Callers always use UCSC-style names (chr1, chr17, chrX, chrY, chrM, chr9_KN196479v1_fix, …) to stay consistent with TranscriptModel::chrom. The on-disk binary may use any of three naming conventions (inherited from the source FASTA); the reader detects which one at open time by scanning the index entries:

  • NCBI RefSeq (NC_000001.11, NW_*, …) — produced by vareffect-cli setup from the NCBI GRCh38.p14 assembly.

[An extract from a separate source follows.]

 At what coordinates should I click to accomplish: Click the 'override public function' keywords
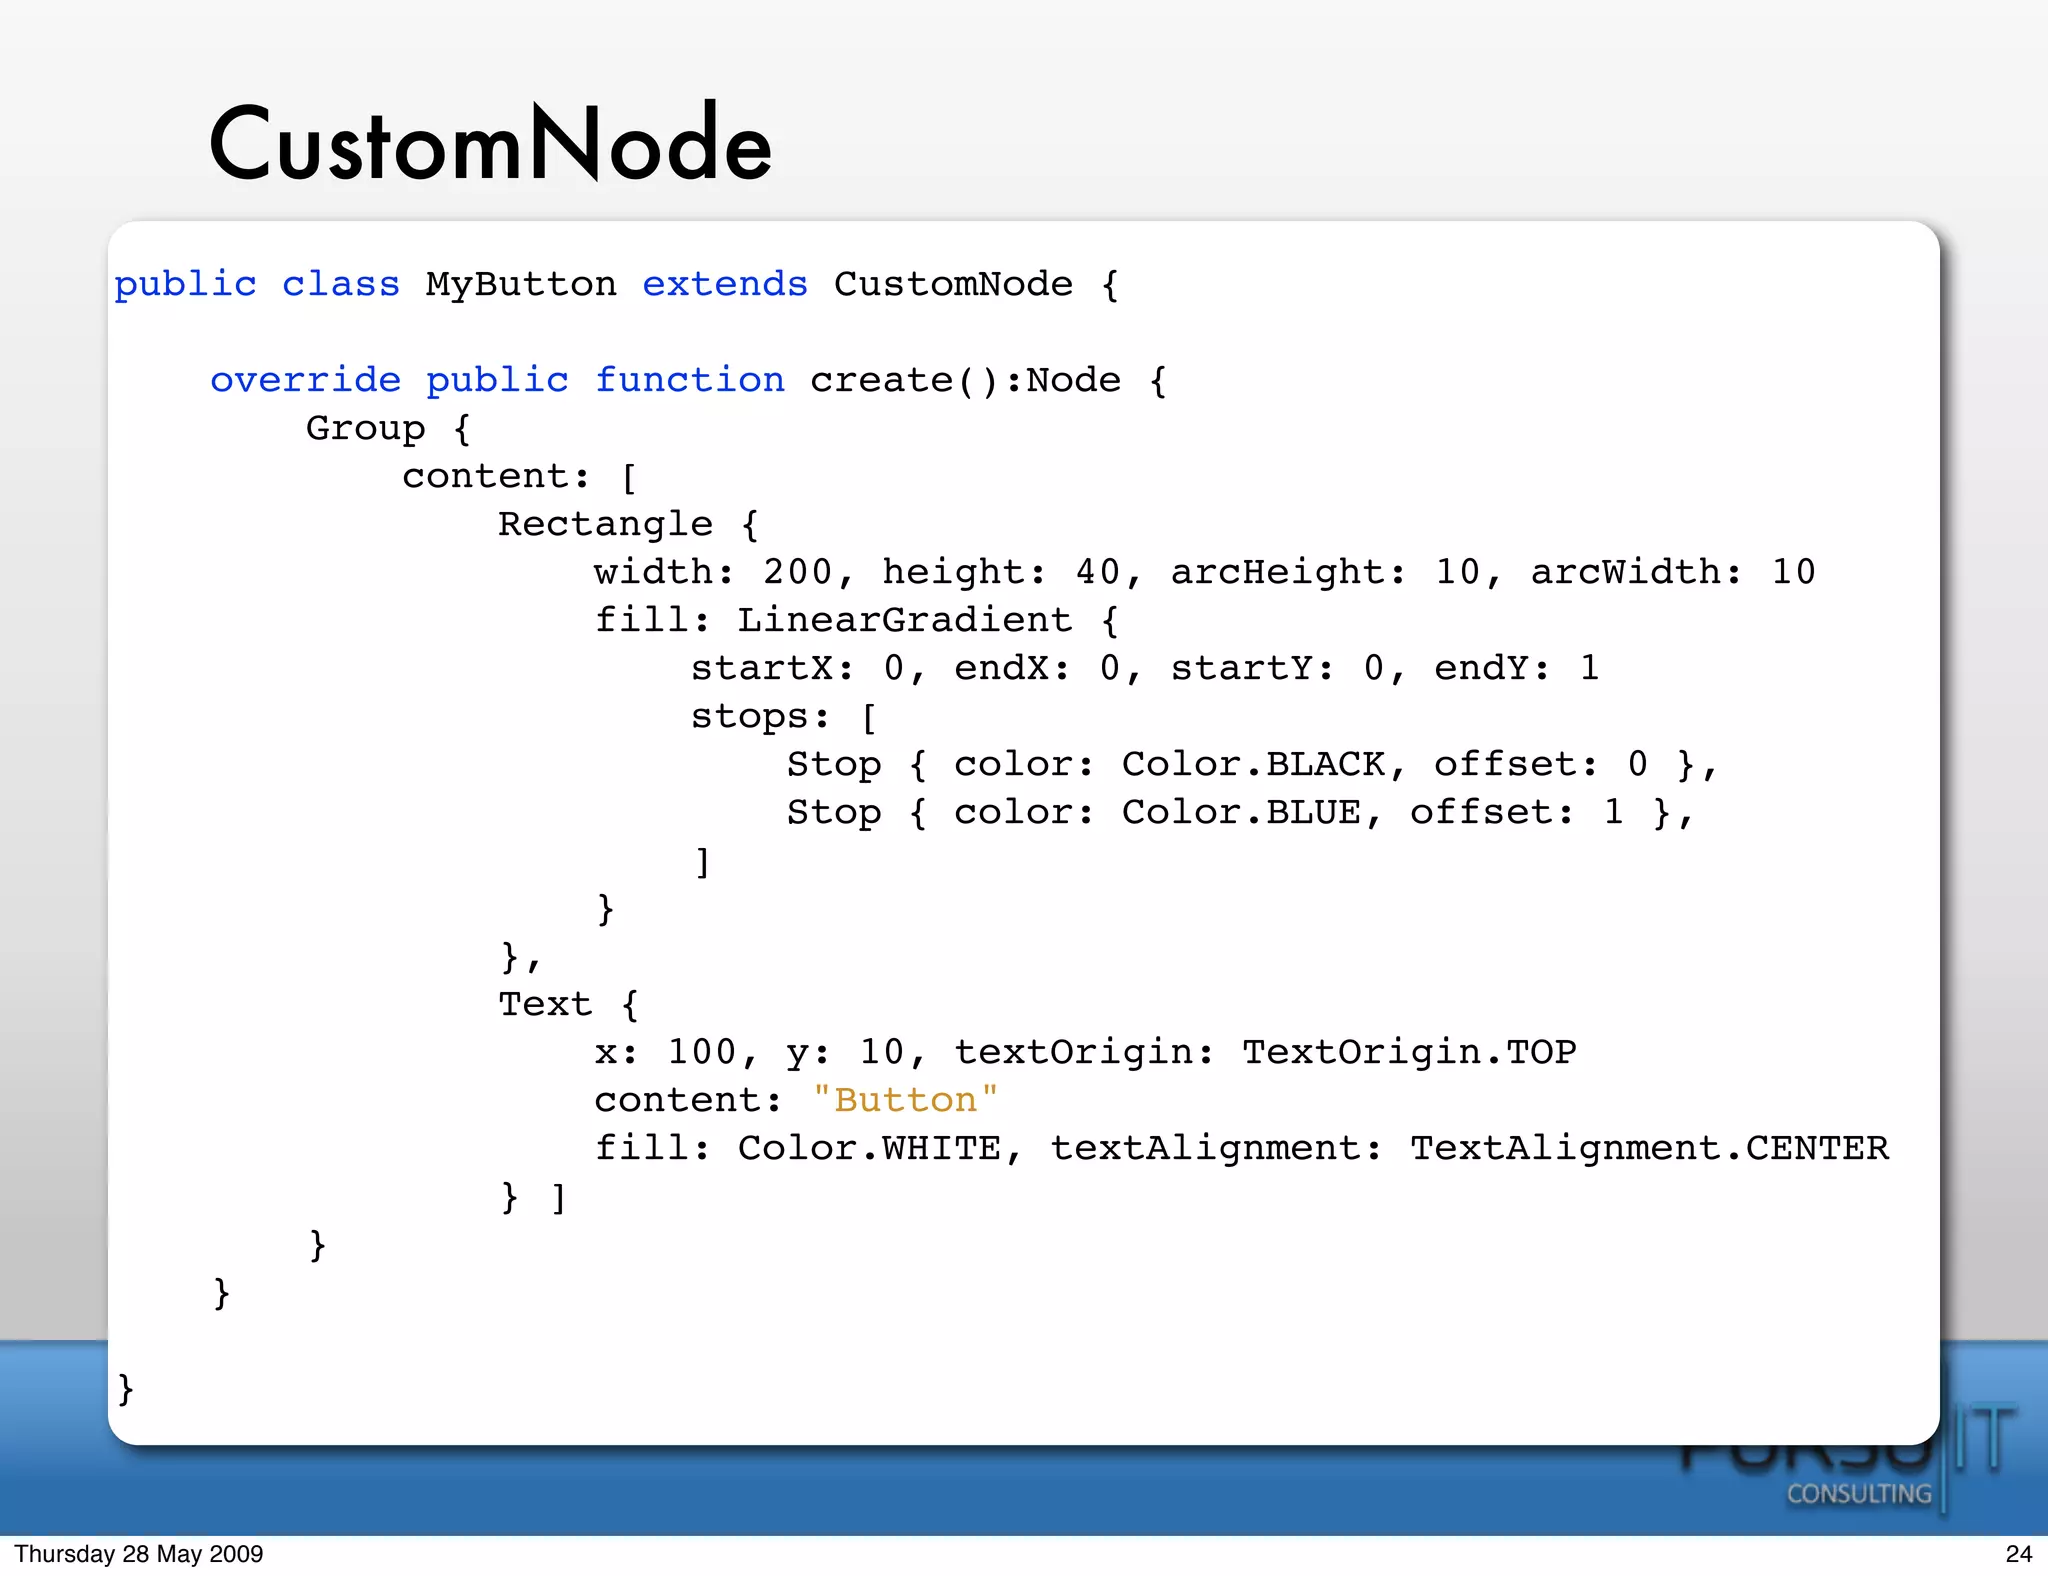(497, 380)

The reader translates primary chroms via crate::chrom::ucsc_to_refseq and patch contigs via an optional runtime alias CSV loaded through FastaReader::open_with_patch_aliases.
  • UCSC-prefixed (chr1, chrM, …) — pass-through translation.
  • Ensembl bare (1, MT, …) — the reader strips the chr prefix and maps chrM -> MT.

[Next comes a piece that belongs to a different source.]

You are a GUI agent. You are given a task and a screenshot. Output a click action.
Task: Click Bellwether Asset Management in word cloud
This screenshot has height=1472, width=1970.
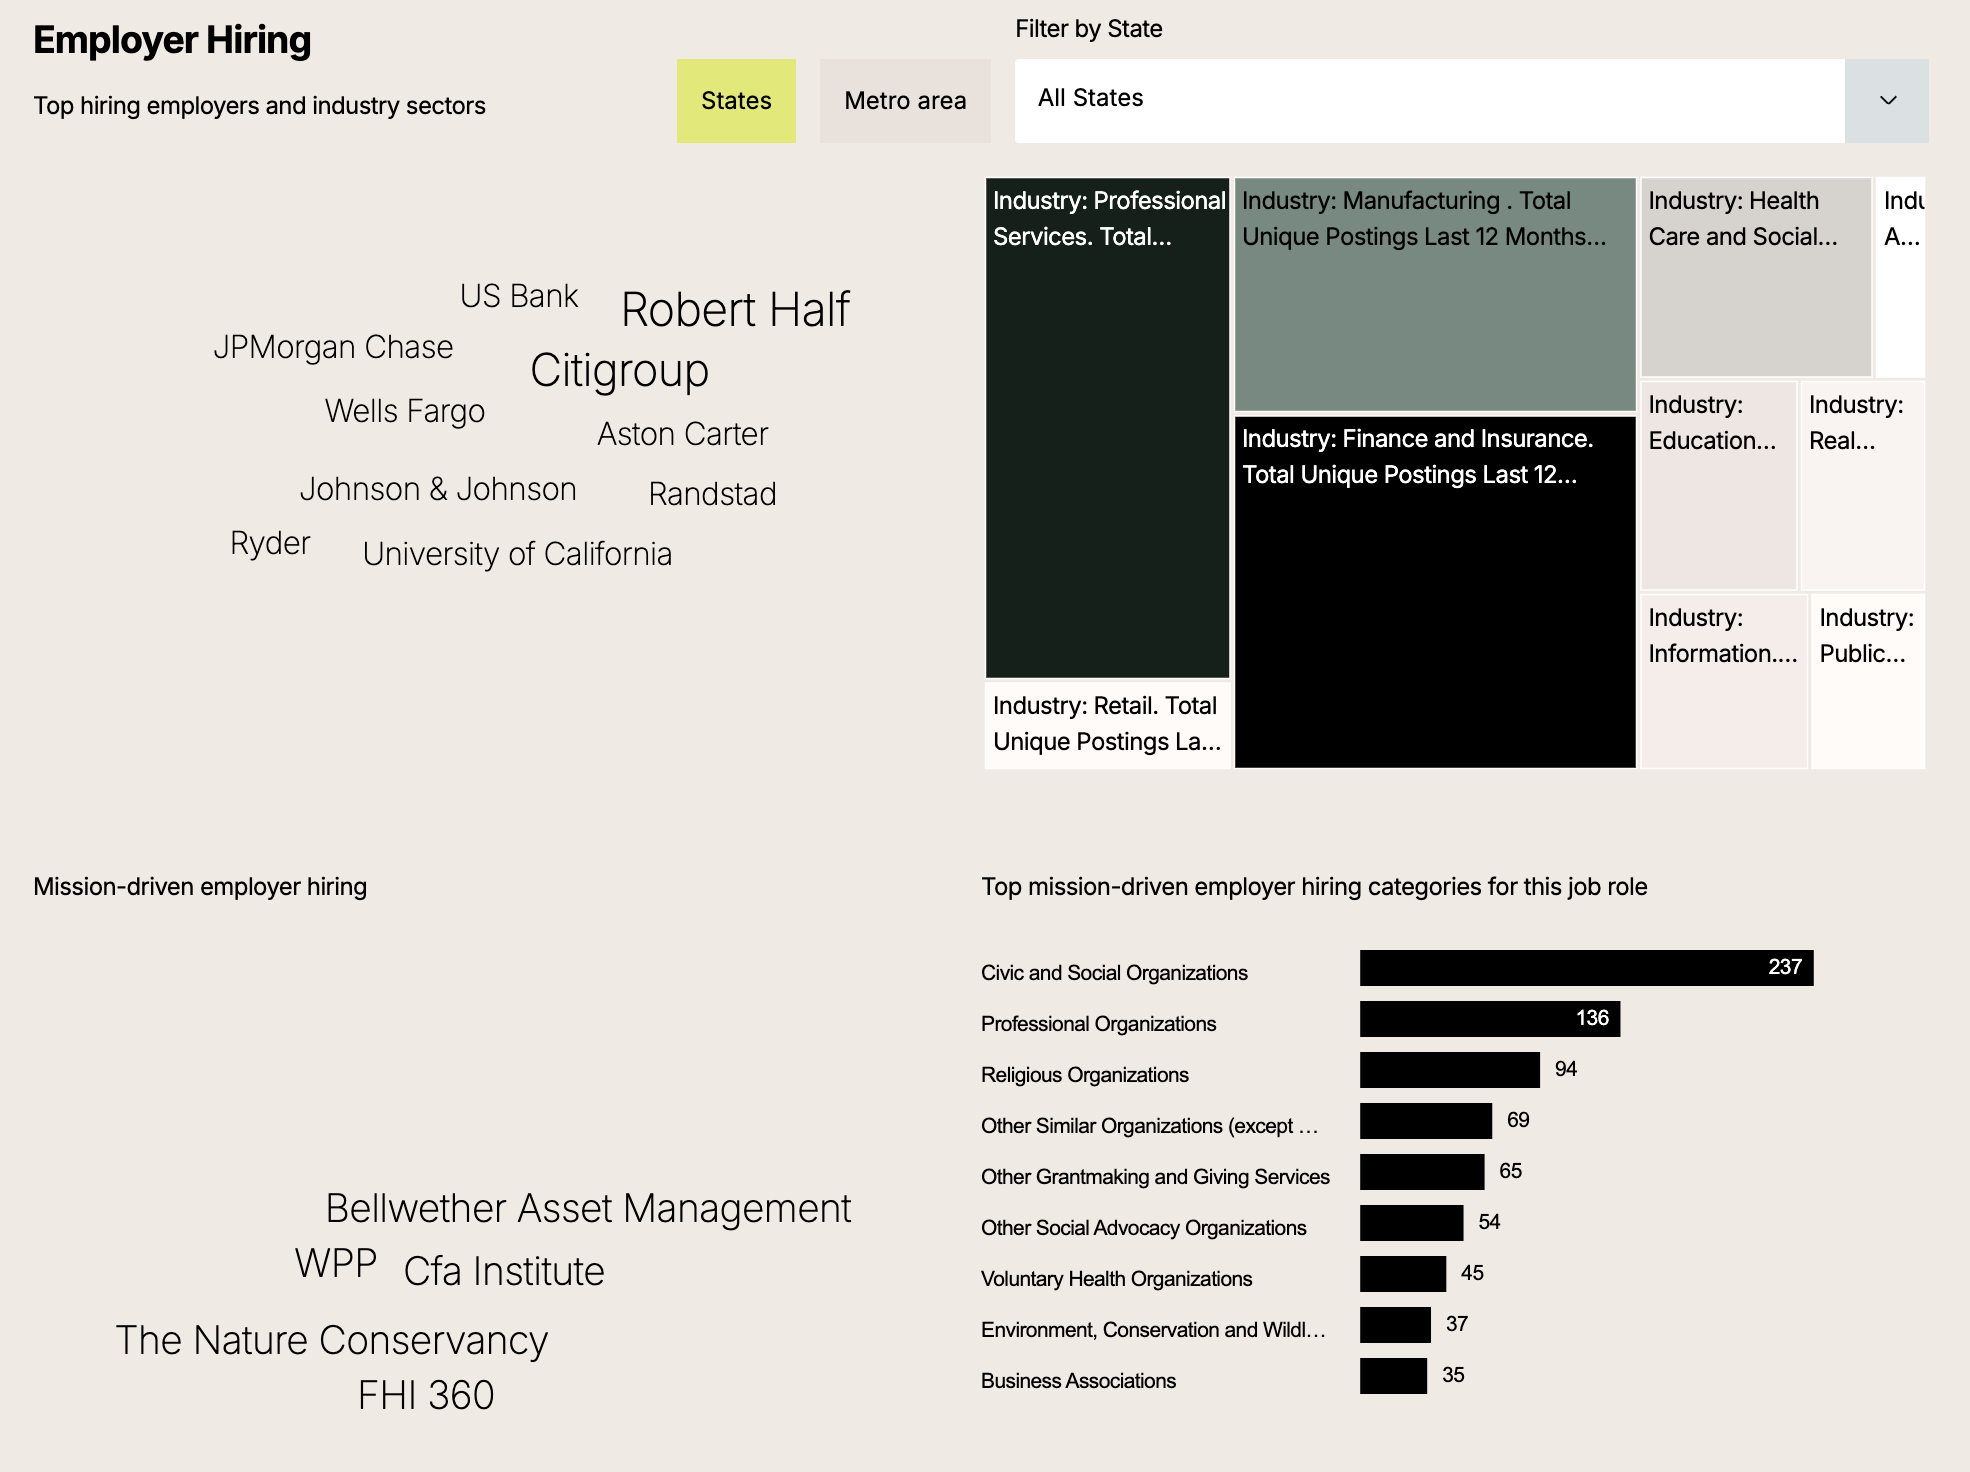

Patch contigs (chr9_KN196479v1_fix, chr22_KI270879v1_alt, …) can only be served against an NCBI-naming binary when a patch_chrom_aliases.csv is supplied via FastaReader::open_with_patch_aliases.

§Thread safety

FastaReader is inherently Send + Sync — the underlying memmap2::Mmap derefs to &[u8] with no Mutex required. All threads can read from the same reader concurrently with zero contention. FastaReader::try_clone is retained for API compatibility but simply clones a handful of Arcs — it is no longer needed for parallel workloads.

§Soft-masking

The flat binary stores uppercase IUPAC nucleotide codes. Soft-mask information (Ensembl lowercase = repeat region) is destroyed at build time. This matches VEP’s internal behavior (which uppercases all fetched bases) and GA4GH refget v2.0 (specifies uppercase IUPAC). FastaReader::fetch_sequence_raw is retained for API compatibility but returns the same uppercase bytes as FastaReader::fetch_sequence.

§Usage

use std::path::Path;
use vareffect::FastaReader;

// Open the flat binary genome produced by `vareffect-cli setup`.
let reader = FastaReader::open(Path::new("data/vareffect/GRCh38.bin"))?;

// TP53 c.742C>T lives at chr17:7674221 (1-based VCF) = chr17:7674220 (0-based).
let base = reader.fetch_base("chr17", 7674220)?;
assert_eq!(base, b'C');

// Patch-contig reads against an NCBI-source binary need the alias CSV.
let reader = FastaReader::open_with_patch_aliases(
    Path::new("data/vareffect/GRCh38.bin"),
    Some(Path::new("data/vareffect/patch_chrom_aliases.csv")),
)?;

Structs§

ContigEntry
One contig in the GenomeBinIndex.
FastaReader
Memory-mapped reference genome reader for random-access sequence retrieval.
GenomeBinIndex
Flat binary genome index.

Constants§

GENOME_BIN_INDEX_VERSION
Current format version for GenomeBinIndex. Increment on breaking changes to the on-disk layout. Public so vareffect-cli uses the same constant — there must be a single source of truth for reader/writer version agreement.

Functions§

is_iupac_nucleotide
Check whether a byte is a valid uppercase IUPAC nucleotide code.
write_genome_binary
Build a flat binary genome from raw contig sequences.